What the Lord Requires of Israel.

Sermon by Elder David Lipscomb at the State Prison.

The following sermon was preached Sunday by Elder David Lipscomb at the State penitentiary:

He read Deut. x., 12-13: “and now, Israel, what doth the Lord thy God require of thee but to fear the Lord thy God, to walk in his ways, and to love him, and to serve the Lord thy God with all they heart and with all they soul, to keep the commandments of the Lord, and his statues which I commend thee this day for thy good.”

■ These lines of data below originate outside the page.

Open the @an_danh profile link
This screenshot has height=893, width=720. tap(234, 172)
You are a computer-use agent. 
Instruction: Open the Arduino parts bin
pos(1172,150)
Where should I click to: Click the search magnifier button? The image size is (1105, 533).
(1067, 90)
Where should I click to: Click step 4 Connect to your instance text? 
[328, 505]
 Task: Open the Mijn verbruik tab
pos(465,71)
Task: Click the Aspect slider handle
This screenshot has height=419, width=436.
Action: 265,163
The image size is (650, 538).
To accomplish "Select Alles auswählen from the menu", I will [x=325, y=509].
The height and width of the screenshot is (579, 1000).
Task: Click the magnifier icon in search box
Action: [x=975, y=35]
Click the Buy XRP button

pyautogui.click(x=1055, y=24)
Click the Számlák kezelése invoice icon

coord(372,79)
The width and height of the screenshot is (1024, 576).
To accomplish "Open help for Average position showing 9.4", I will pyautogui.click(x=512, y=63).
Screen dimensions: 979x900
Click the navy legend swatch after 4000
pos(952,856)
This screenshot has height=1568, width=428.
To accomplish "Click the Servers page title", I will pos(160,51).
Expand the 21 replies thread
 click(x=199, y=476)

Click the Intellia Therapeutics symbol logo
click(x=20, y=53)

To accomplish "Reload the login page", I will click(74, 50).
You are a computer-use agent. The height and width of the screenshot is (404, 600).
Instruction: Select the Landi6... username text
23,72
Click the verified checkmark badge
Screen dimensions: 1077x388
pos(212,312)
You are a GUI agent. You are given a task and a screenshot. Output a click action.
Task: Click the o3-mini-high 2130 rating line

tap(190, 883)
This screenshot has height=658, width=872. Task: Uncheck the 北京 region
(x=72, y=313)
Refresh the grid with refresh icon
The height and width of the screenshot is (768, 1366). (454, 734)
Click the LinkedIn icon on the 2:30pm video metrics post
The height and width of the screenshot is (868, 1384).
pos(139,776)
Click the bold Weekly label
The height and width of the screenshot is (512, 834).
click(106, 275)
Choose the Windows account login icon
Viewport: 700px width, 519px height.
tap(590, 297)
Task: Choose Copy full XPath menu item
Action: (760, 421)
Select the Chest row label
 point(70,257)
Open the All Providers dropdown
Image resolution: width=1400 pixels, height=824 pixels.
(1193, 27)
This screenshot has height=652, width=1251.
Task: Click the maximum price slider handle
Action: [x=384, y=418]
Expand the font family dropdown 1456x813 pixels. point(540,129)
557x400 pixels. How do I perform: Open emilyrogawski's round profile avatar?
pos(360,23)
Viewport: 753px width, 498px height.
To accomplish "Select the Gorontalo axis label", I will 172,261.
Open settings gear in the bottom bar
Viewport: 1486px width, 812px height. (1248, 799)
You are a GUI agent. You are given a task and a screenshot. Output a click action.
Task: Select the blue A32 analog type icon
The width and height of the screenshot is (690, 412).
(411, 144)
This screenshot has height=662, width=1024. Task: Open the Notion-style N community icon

The speaker, said in part, that God through Moses spoke this to the Israelites, but that the principles upon which God deals with man are always the same. He is spoken of in this connection as the Lord God who is the God of Gods and Lord of Lords, a great God, a might and terrible God, who regardeth not person nor taketh reward.

He spoke of how difficult it was for men to treat impartially their fellow-man without regard to place or position, and not solely in respect to their characters. But this was characteristic of God, who regards not the persons of men whether they be in high or low stations, but as they are in their characters before him, whose judgment is righteous and impartial. He said the Christian religion was designed by its divine Author to lift mankind from sin and shame to the attainment and cultivation of the Christian character.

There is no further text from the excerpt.